Malta has invested €3,500,000 in this program, and the government hopes that it attracts over 35,000 tourists.
Malta currently remains in a partial COVID-19 pandemic lockdown. Although childcare facilities, kindergartens and primary schools recently reopened and individuals now may visit homes for the elderly, nonessential shops and services are not scheduled to reopen until Monday, April 26, which is the same day that groups of up to four individuals may gather in public.
Tuesday, June 1, is scheduled to be Malta’s banner reopening day. On that day, Malta plans to officially reopen to travelers. Travelers visiting Malta are important to the Island nation, as tourism is reportedly responsible for 27% of the country’s economy. Although 2.7 million tourists visited Malta in 2019, that number dropped by 80% in 2020 during the COVID-19 pandemic.
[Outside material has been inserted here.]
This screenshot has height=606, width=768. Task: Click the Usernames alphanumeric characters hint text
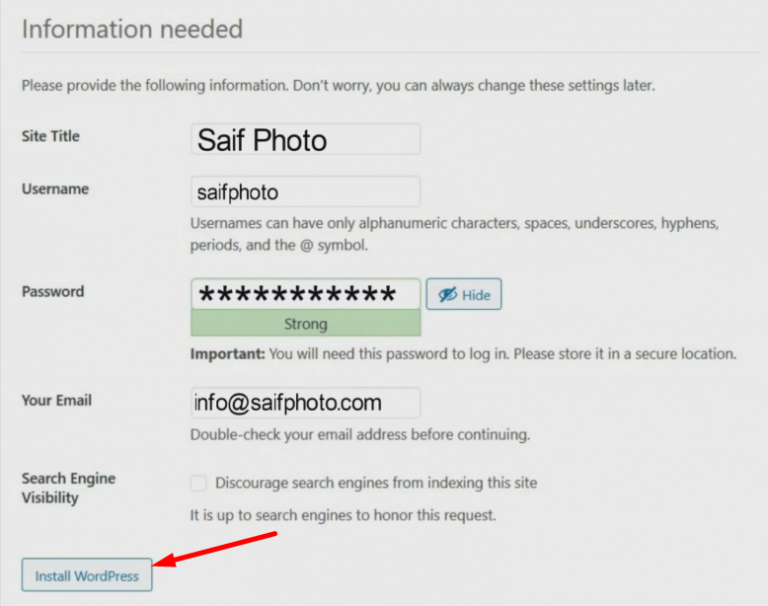coord(455,234)
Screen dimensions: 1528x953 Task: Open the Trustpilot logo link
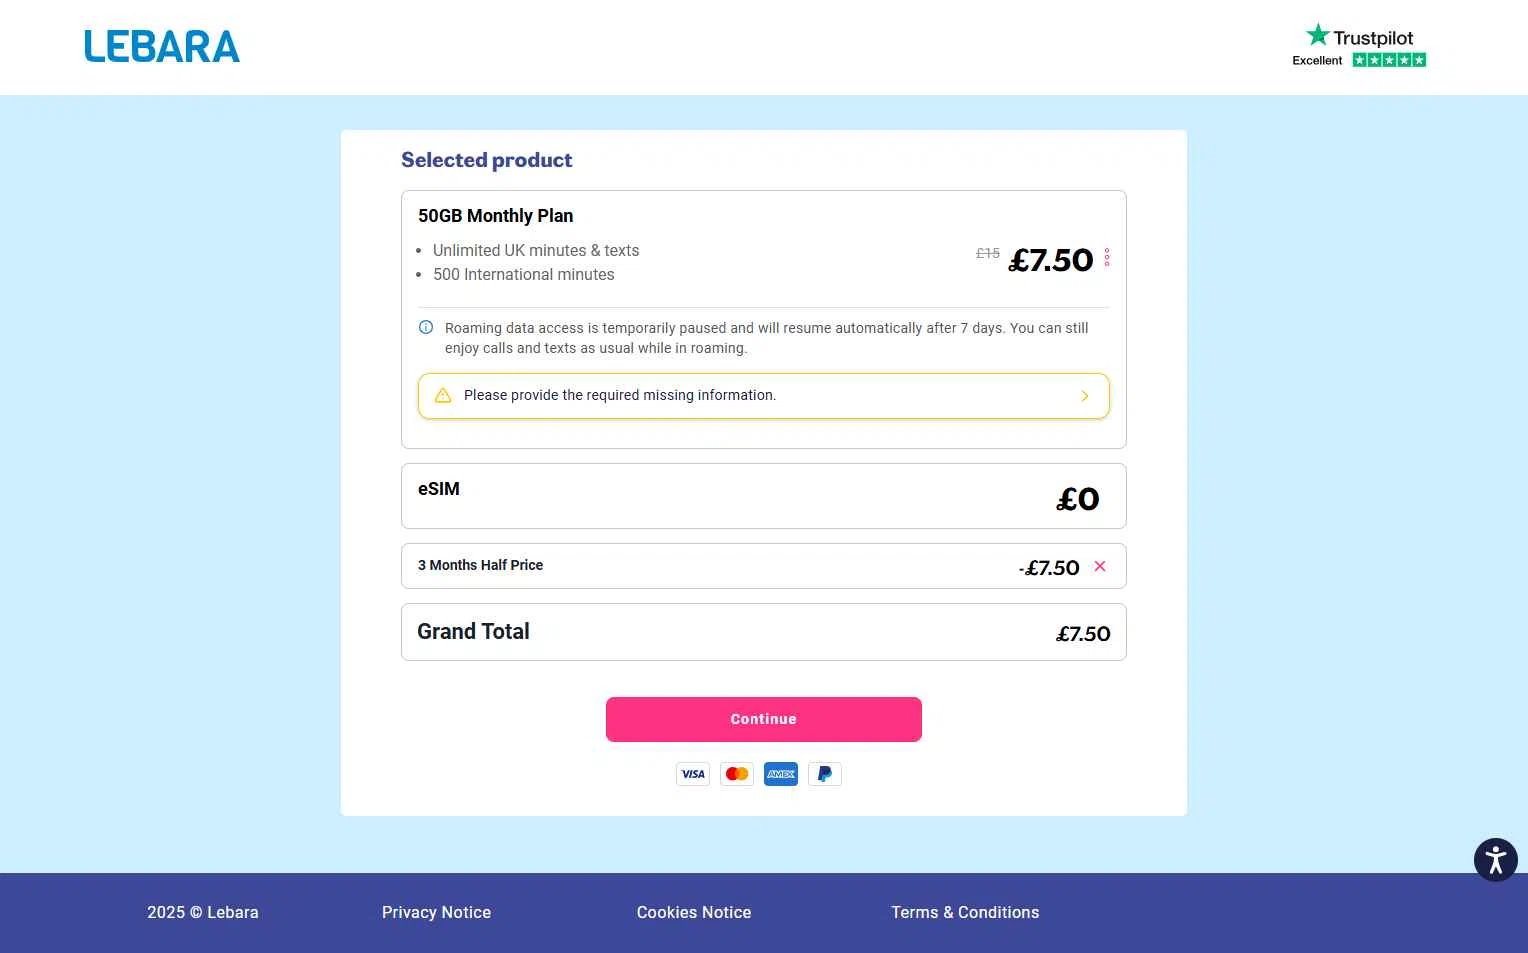click(x=1360, y=37)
The US Centers for Disease Control and Prevention currently has Malta listed at the “Level 4: Very High” COVID-19 advisory level, which informs Americans to avoid all travel to the nation. According to the Johns Hopkins Coronavirus Resource Center, Malta has had 29,720 COVID-19 cases and 403 deaths since the beginning of the pandemic. It is reported that 42% of adults in Malta have received at least one dose of a COVID-19 vaccination, which is the highest rate in the European Union.
We continue to monitor all aspects of the COVID-19 pandemic in the US and across the globe.